There’s much about lakes to know and understand. I live on Birch Lake (180 acres, maximum depth 27 feet), in the glacial lake country of north central Wisconsin. Over the years I’ve fished large lakes from the comfort of a boat and smaller ones from a canoe or float tube, or in waders. I’ve snorkeled clear lakes, sliding like at otter over the smooth, barkless trunks of long-fallen pines to spy on bass and bluegills around sunken tangles of timber. I’ve watched sunsets over the water, observed loons and eagles, taken water-clarity readings as a volunteer lake monitor, paddled the shallows in a canoe at dawn. In short, I’ve spent considerable time exploring and learning about lakes and lake life.

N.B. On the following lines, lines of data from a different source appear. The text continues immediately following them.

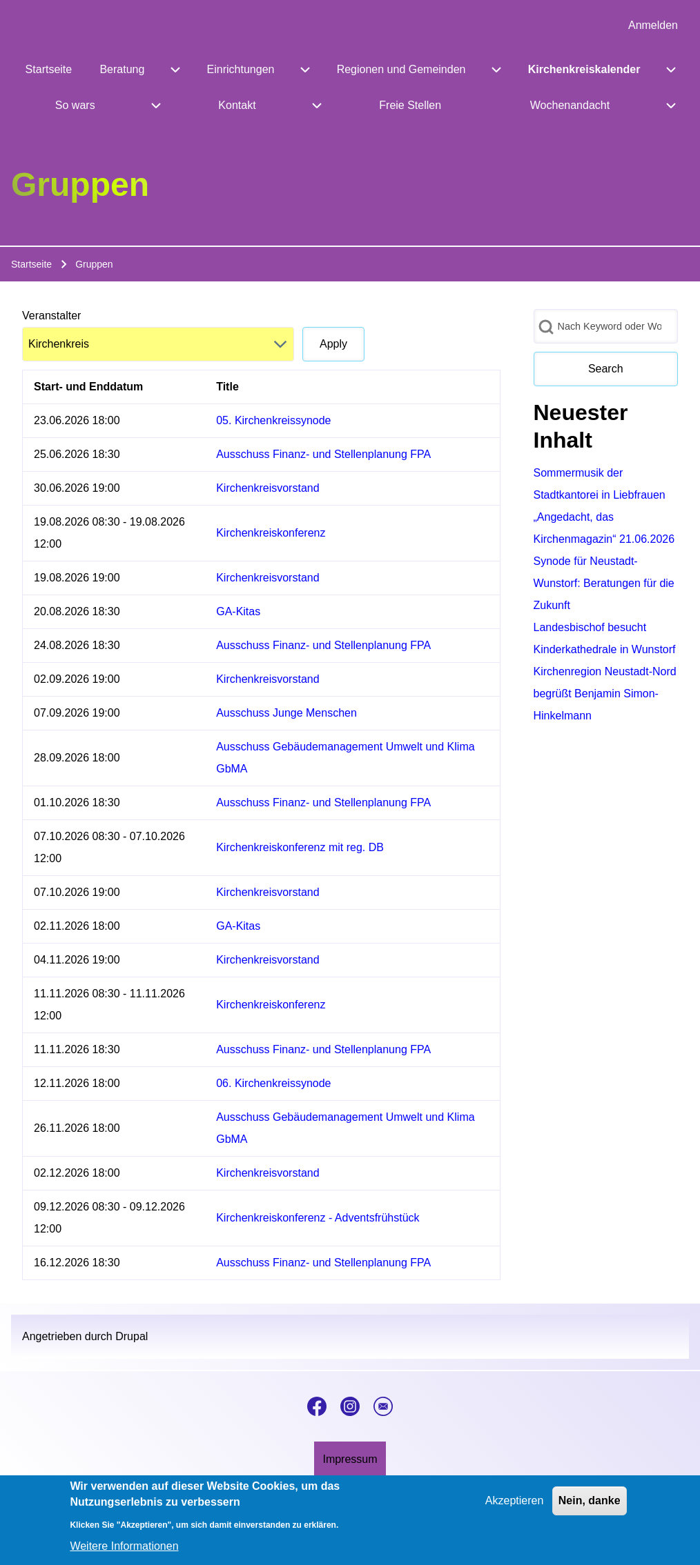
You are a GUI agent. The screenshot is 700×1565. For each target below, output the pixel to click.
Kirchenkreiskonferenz (270, 533)
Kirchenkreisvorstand (267, 488)
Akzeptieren (514, 1508)
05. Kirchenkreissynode (273, 420)
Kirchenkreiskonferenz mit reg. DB (300, 847)
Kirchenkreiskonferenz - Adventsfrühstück (317, 1218)
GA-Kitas (238, 611)
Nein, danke (589, 1508)
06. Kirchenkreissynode (273, 1083)
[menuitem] (653, 25)
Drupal (131, 1336)
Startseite (31, 264)
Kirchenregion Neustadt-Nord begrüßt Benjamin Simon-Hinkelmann (605, 693)
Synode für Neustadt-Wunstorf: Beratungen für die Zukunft (604, 583)
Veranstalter (51, 315)
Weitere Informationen (124, 1553)
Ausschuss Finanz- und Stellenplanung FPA (323, 454)
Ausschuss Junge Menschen (286, 713)
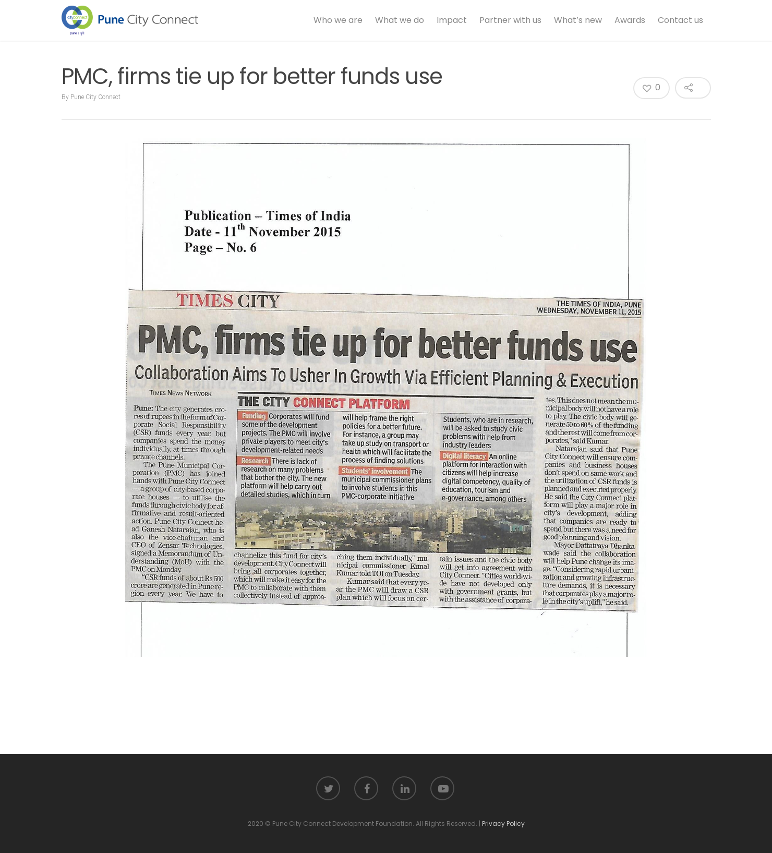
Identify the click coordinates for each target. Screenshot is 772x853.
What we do (399, 20)
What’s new (578, 20)
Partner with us (510, 20)
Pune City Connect (95, 97)
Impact (452, 20)
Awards (629, 20)
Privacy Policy (503, 823)
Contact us (680, 20)
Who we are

No doubt you have enjoyed lakes in many of the same ways. Here is your chance to look deeper at the forces that shape lakes and the life that abounds in them. Did you know, for example, that your lake’s water has layers? That its water is really the broth of a thin soup rich in tiny plants and animals on which larger creatures feed? That the walleye or bass you catch owes its existence, first and foremost, to the sun? That lake ice melts from the bottom up? That lakes and the water under the ground are not separate entities but interconnected parts of the same system? That fish can breathe in water even though it holds less than one ten-thousandth as much oxygen as the air?
Here you’ll learn about all this and much else in simple terms you don’t have to be a scientist to understand. You’ll also share, through my eyes, glimpses of lake life that may call to mind experiences you’ve had, or would like to have, on your favorite body of water.